Now he knew it was no coincidence.

As purple light streaked the sky behind him, the man on the donkey continued his leisurely journey. His cowl was thrown back across his shoulders, revealing the sunburnt sheen of a monk’s
tonsure
. And from the midst of dark robes fluttering in the morning breeze, the glint of a crucifix shone.

Annan clenched his teeth, one hand seeking the hilt of his sword.

Mairead roused and tilted her chin to see over his shoulder. “What’s wrong?” Her inhalation whistled past his ear as she caught sight of the approaching traveler. One hand darted from beneath her cloak to clench the jerkin at Annan’s side. “Who is it?”

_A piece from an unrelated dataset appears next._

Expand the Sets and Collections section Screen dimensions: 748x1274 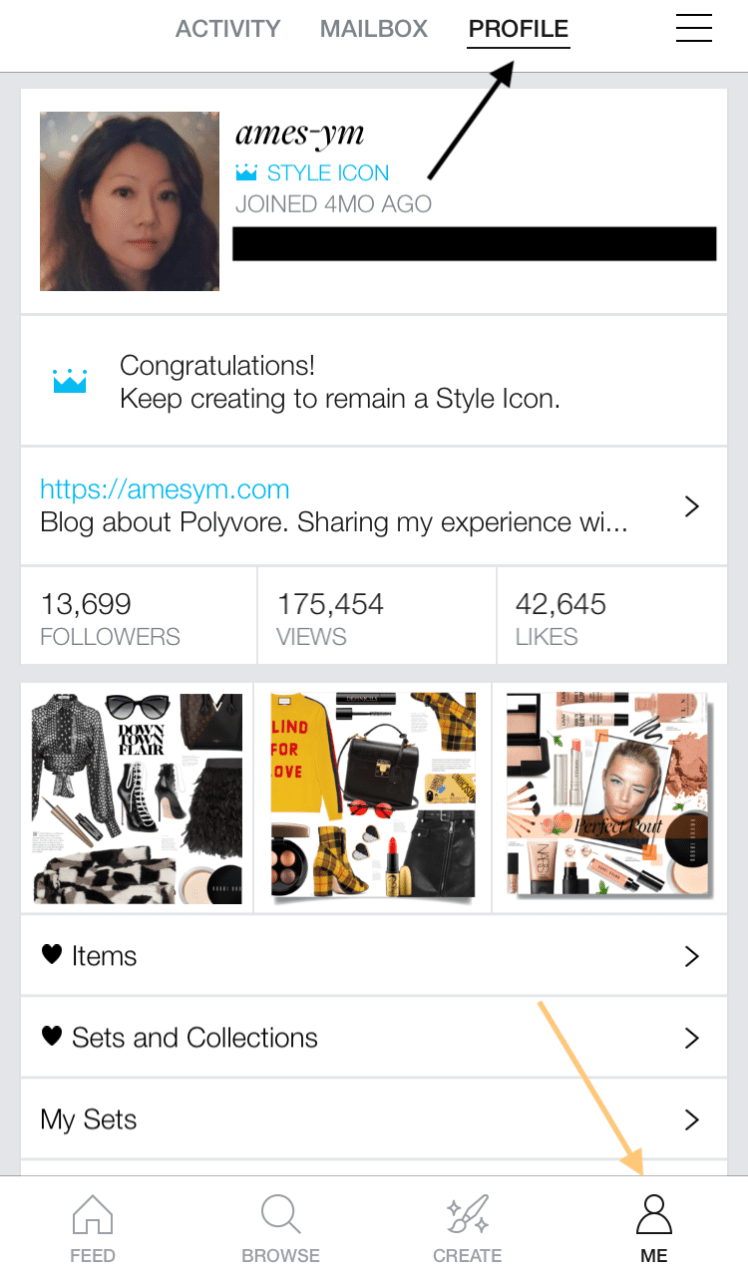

“The Baptist.” Why did he feel only dread, when he should be welcoming this man gladly, if only because of who he wasn’t?

“Thanks to Heaven.” She straightened away from him, and the cold breeze immediately replaced the warmth of her body.

“Indeed.” He hunched his shoulders, fingernails digging into the leather binding of his sword hilt.

Marek gave a little snort. “Well, I can think of a few people I’d rather see. Trouble hovers round him like flies at a
charnel house
.”

Annan threw some slack into his reins and reached to rub his sore hip. “I suppose he’s better than most of the other options.”

“He saved our lives,” Mairead pointed out.

Annan didn’t remind her that Gethin had meant to save the lives of Mairead and
William
—not Mairead and Marcus Annan. He had no doubts the Baptist was about to be as surprised to see him as he was to see the Baptist.

But when Gethin at last drew near enough for the sun to cast its light upon his warped face, no expression of shock or confusion blurred the furor of his eyes.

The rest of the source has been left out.